Club supporters are the major investors in clubs. It is not chairman, or the board who manage the clubs but supporters. Without them you can’t sell the sponsorship or manage to create an atmosphere that attracts television crews to sit in the cold October and November evenings with their pundits shivering at the side of the pitch making comment on your progress or lack of it.

Football needs supporters.

It is unfortunate that one of our biggest clubs Glasgow Celtic is locked in a disagreement with the Green Brigade. It is even more unfortunate after the Quarter Final scenes at Ibrox.

No matter what you think about the Green Brigade and their political symbolism, they have a right to an opinion.  I might not be a full-blown republican but do have sympathy with elements of their causes. Even if I didn’t, I find the pontification from authorities over political statements and the like to be less than mature.

Way back in October supporters from the Green Brigade were blamed for an altercation that was at best unfortunate, at worst criminal. They have been en masse told not to come back, until an agreement has been reached between them. They will both, club and Brigade, face the fall out from the weekend. A piece of unanimity between the two to support the investigation would help.

There have been opportunities to meet between the Celtic Board and the Green Brigade which have been taken up, but whilst the Celtic Football Club have remained relatively tight-lipped the Green Brigade on Friday the 7th of March set out their view in a public statement about how they felt that this whole process was not something that they had confidence in.

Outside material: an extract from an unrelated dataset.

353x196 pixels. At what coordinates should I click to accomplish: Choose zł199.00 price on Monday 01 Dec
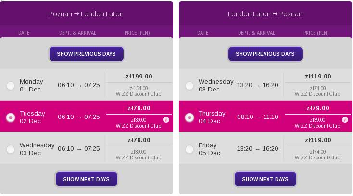(139, 77)
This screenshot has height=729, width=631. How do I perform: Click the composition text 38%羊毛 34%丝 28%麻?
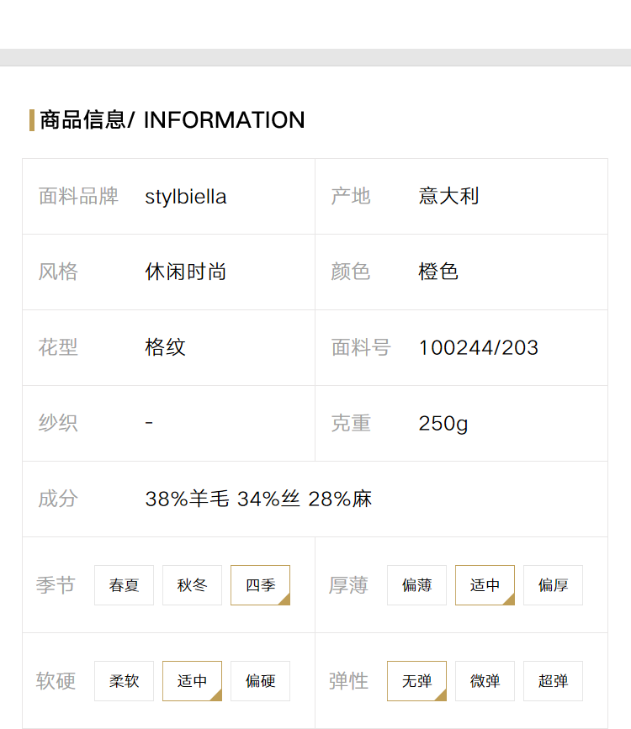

It’s difficult to disagree with them.

As somebody who has been involved in investigations in football as well as disciplinary action from the SFA I still find a lot of it quite baffling.

There are a number of decisions that are made which I think if they ended up in a court of law would be easily challenged and overturned

but the court of public opinion does not always get to see what goes on behind closed doors.

Much of the opinions expressed within Hampden Tribunals don’t get to be aired in public due to some of the archaic rules that you follow.

To be fair to the Scottish Football Association some of the rules are right and that we should not be airing lots of our dirty linen in public but sometimes you just feel that because everything is done behind closed doors those doors mask a lot.

We live in a febrile political environment at the moment where anything that’s done behind closed doors just feels icky.

So, the Green Brigade has attempted to push their agenda by going public.

It is important for supporters to feel that not only are they valued but they are also listened to, and whilst the actions of a minority at Ibrox sully the majority, it simply cannot be ignored.

Most supporters are reasonable people as indeed are the majority of people running a club.

It is when positions are taken and pontifications are thrown with people standing on the sidelines pointing fingers as if they are on the terrace, that sense gets lost. Or it is forgotten in a boardroom which is trying to retain a status when things become difficult. Add into that the scenes which were broadcast over the Sunday afternoon and fingers don’t need to be pointed, status is already lost and not having a settled support status between fans and Board makes things tougher.

As a Supporters Association of course our initial impetus is to side with the supporters but we’re not blind. We know that sometimes fans can act in ways which are difficult to defend.

I’m not defending the Green Brigade.

I’m not defending the actions of what happened over the weekend or what happened when the behaviour of some became an issue months ago with stewards.

But what I do think is that there are legitimate concerns over process.

If both sides do not see some kind of movement, then it leaves an icky taste in the mouth because once again bans and justice is dispensed from behind closed doors and supporters don’t feel the value that they should be feeling because they contribute massively to the spot itself.